Kenya's proposal to introduce a 20-year moratorium on the ivory trade has been rejected at a meeting in Bangkok.
Africa is currently home to an estimated 400,000 to 660,000 elephants
The idea did not get the votes needed for approval at the biennial summit of the Convention on International Trade in Endangered Species (Cites).
The Thai gathering also turned down a request from Namibia for an annual export quota of two tonnes of ivory.
But delegates did back a continent-wide plan by African nations to crack down on domestic, unregulated ivory markets.
Countries with these home markets will now either strictly control their trade or prevent it completely.
The nations will create and implement legislation to improve law enforcement and border controls. They will also update Cites on their progress early next year.
An international ban on the trade in elephant ivory - used for decorative carvings and jewellery - was agreed in 1989 after years of poaching had seen African populations plummet.
Today, there are estimated to be 400,000 to 660,000 elephants on the continent.
Kenya, which was hit hard by poachers in the 1970s and 80s, shortened the length of its proposed moratorium during the meeting.
As discussions continued throughout Monday, the initial 20-year ban was reduced to six years.
At one stage, the EU recommended the adoption of an unspecified period - but this, too, could not gather the two-thirds majority required to be passed.
DEGREES OF PROTECTION
Appendix I: controls species whose existence is so threatened that trade is banned. Covers some 1,000 plants and animals, eg great apes
Appendix II: Allows controlled trade, under a system of permits. Covers 4,100 animal species and 28,000 plants
Appendix III: Contains 290 species that are protected in at least one country.
"Those who voted against this proposal have voted against elephants. In a few years' time, some elephant populations, particularly in central and west Africa may disappear forever," said Peter Pueschel, head of the International Fund for Animal Welfare's Cites delegation.
"The proposal was absolutely vital to give all nations time to be more successful in their efforts to stop poaching and to address other enforcement issues to bring an end to the illegal trade in ivory."
But the call for an extended moratorium had highlighted the sharp divisions that exist between some nations on the best way to conserve elephants - between those, like Botswana, who believe the animals' value can be used to fund better protection; and those, like Kenya, who feel a freer trade would be exploited by poaching.

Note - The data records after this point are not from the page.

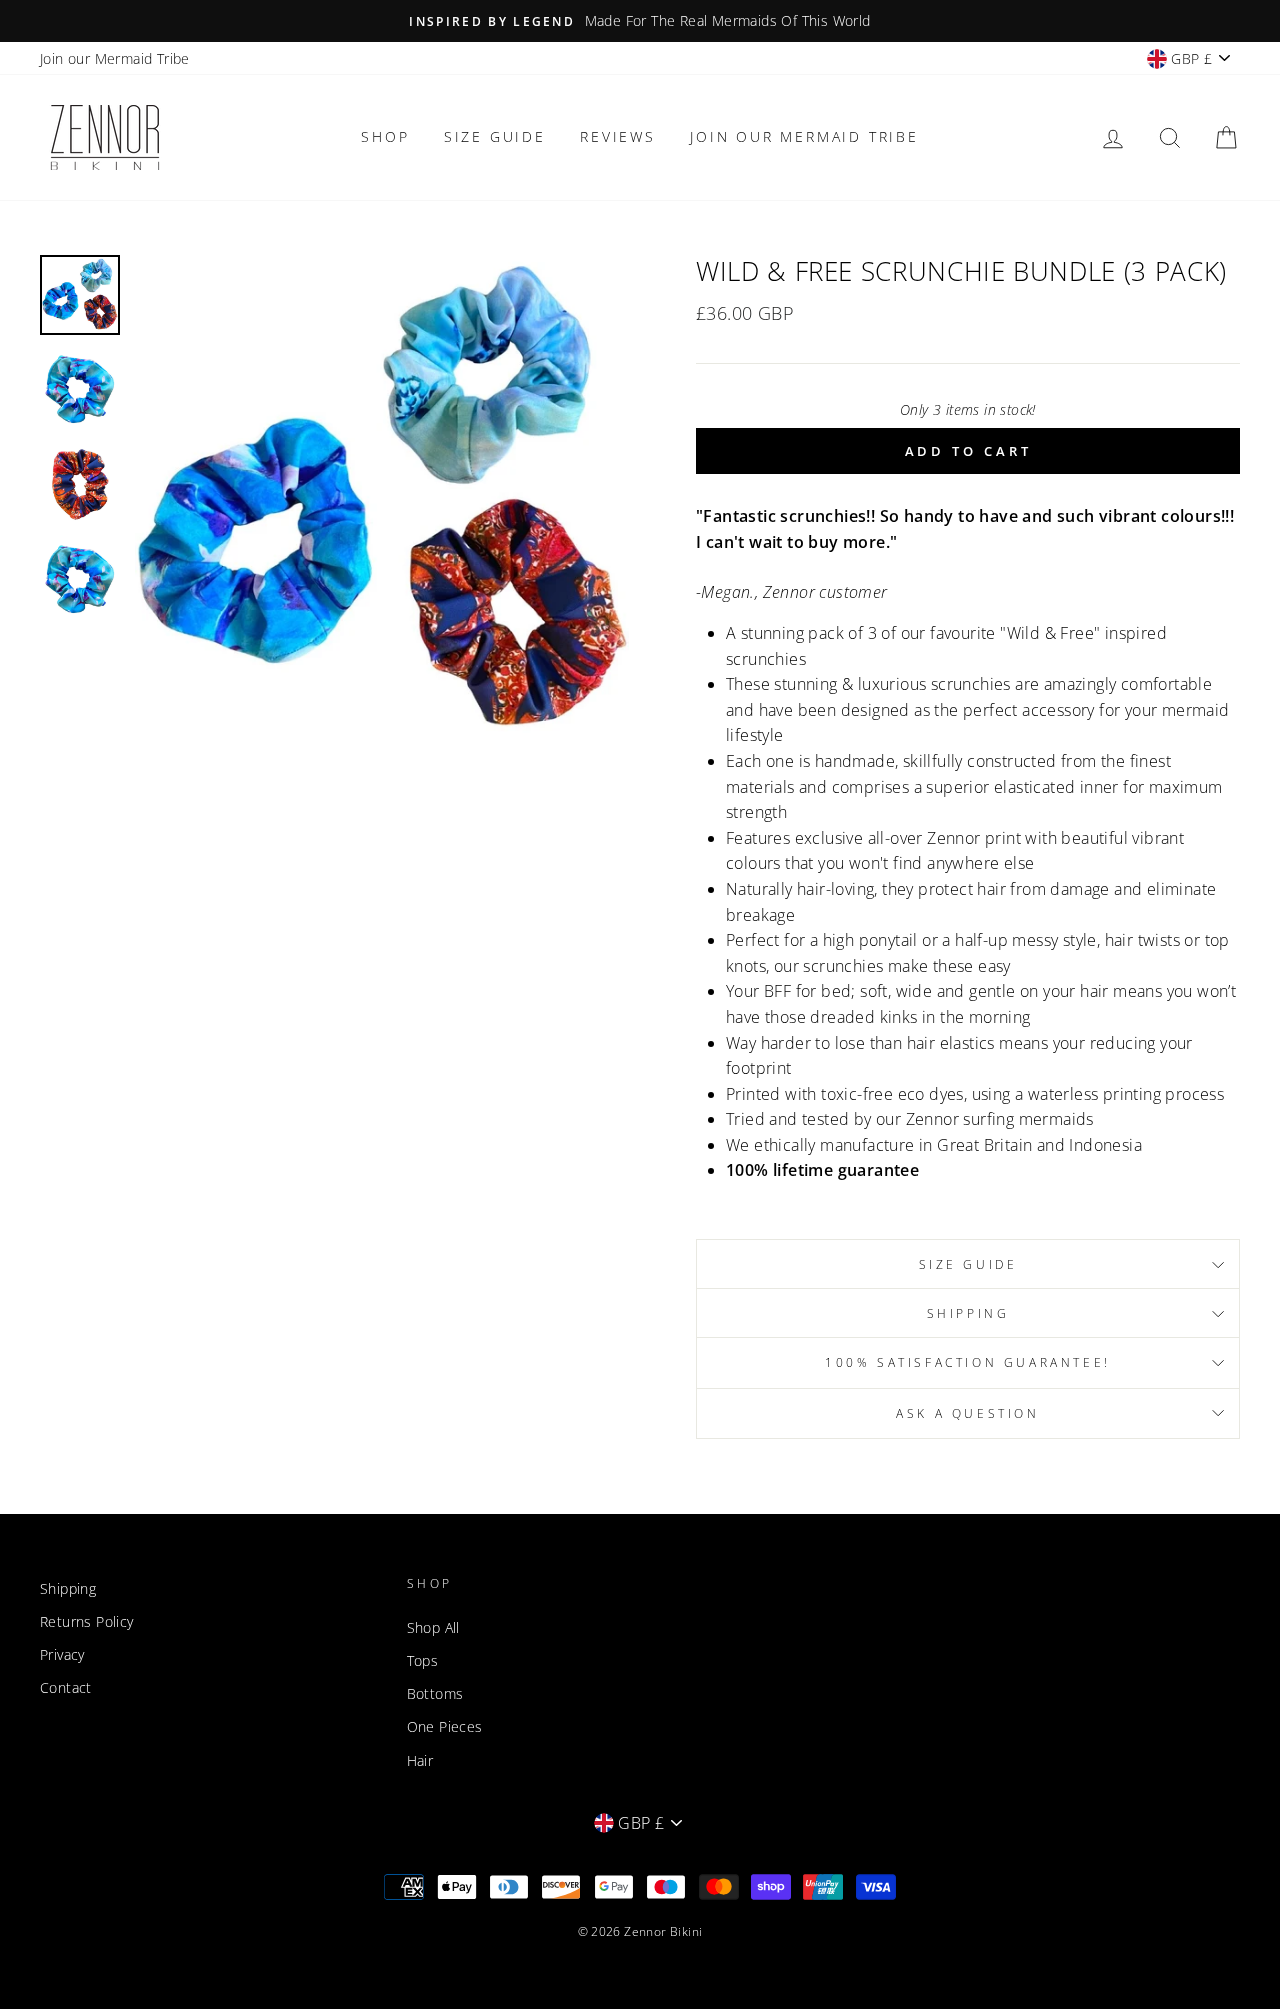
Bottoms (435, 1693)
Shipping (968, 1313)
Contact (66, 1687)
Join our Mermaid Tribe (115, 58)
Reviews (618, 136)
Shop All (433, 1627)
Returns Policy (87, 1621)
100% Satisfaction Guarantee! (968, 1362)
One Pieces (445, 1726)
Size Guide (495, 136)
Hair (420, 1760)
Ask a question (967, 1413)
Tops (423, 1660)
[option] (640, 21)
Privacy (62, 1654)
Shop (385, 136)
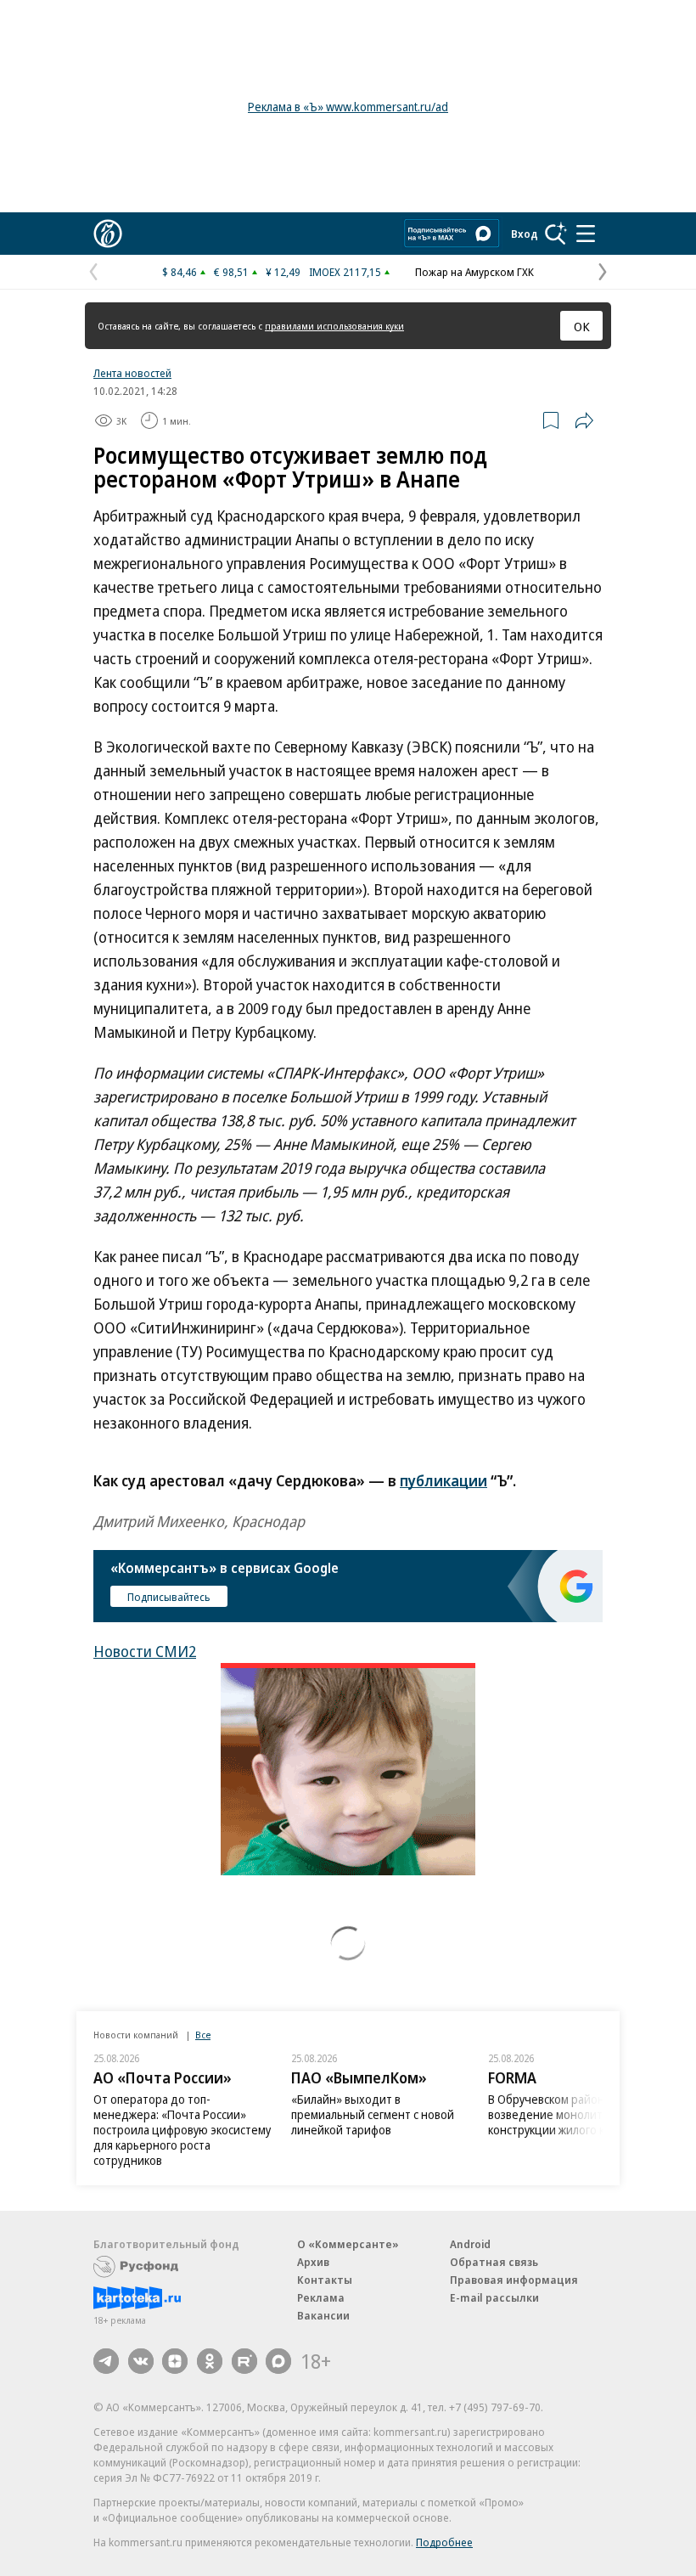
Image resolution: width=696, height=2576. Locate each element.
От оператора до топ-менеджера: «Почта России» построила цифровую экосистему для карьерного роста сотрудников (182, 2129)
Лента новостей (132, 372)
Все (202, 2034)
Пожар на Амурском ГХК (474, 271)
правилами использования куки (334, 325)
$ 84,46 (179, 271)
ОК (582, 326)
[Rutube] (244, 2361)
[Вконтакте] (141, 2361)
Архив (313, 2261)
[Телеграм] (106, 2361)
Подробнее (444, 2542)
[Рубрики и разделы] (585, 233)
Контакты (324, 2279)
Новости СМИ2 (144, 1651)
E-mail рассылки (494, 2297)
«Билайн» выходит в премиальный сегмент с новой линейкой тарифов (372, 2114)
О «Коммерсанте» (348, 2244)
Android (470, 2244)
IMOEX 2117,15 (345, 271)
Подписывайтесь (168, 1596)
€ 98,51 (231, 271)
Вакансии (323, 2315)
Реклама (321, 2297)
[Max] (278, 2361)
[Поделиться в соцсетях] (584, 420)
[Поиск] (556, 233)
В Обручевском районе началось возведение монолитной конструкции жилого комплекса (575, 2114)
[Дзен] (175, 2361)
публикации (443, 1480)
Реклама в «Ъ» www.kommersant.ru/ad (348, 107)
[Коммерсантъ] (107, 233)
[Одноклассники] (209, 2361)
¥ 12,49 (283, 271)
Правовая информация (514, 2279)
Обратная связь (494, 2261)
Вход (524, 233)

Reservations were expressed at the summit about the practicality of such a long ban.
Namibia had wanted the two-tonne sales to fund its elephant conservation projects.
"Without a way of benefiting from elephants, elephants are regarded as a liability and economic cost to rural communities, who suffer crop losses, other damages and lose human lives to elephants," its proposal had read.
Jaques Berney, executive vice-president of IWMC, a group which campaigns for the sustainable use of wildlife, criticised the decision to deny the Namibian sales: "The case in favour of this trade was clear. It would have aided elephant conservation, helped local communities and complemented existing management programmes.
"Unfortunately, Cites has sent a negative signal to poor rural communities in Namibia, who are now being told that they must wait for the completion of bureaucratic processes outside their control before they can use their limited resources to support their families."
In a separate move, however, Namibia was given permission to trade in elephant leather and hair goods for commercial purposes. A South African proposal to trade in elephant leather commercially was also approved.
The Cites meeting runs until Thursday. It has already agreed to ban sales of the rare Irrawaddy dolphin, whose numbers are thought to be as low as 1,000 in the wild; and has approved trophy exports of a small number of African black rhinos.
On rare plants, it has tightened controls on the trade in ramin wood. The ramin is a large tropical hardwood tree found in the peat swamp forests of Indonesia and Malaysia, which are also home to the world's last remaining orang-utans.
Already listed in Appendix III of the convention, ramin was elevated to Appendix II by delegates.
Monday saw the 10 member countries of the Association of Southeast Asian Nations (Asean) announce a programme to better co-ordinate their efforts to fight illegal wildlife sales.
The region is seen as a major world hub for the multibillion dollar trade because of weak laws and poor enforcement.
Asean states will share intelligence and scientific data on threatened species, among other measures.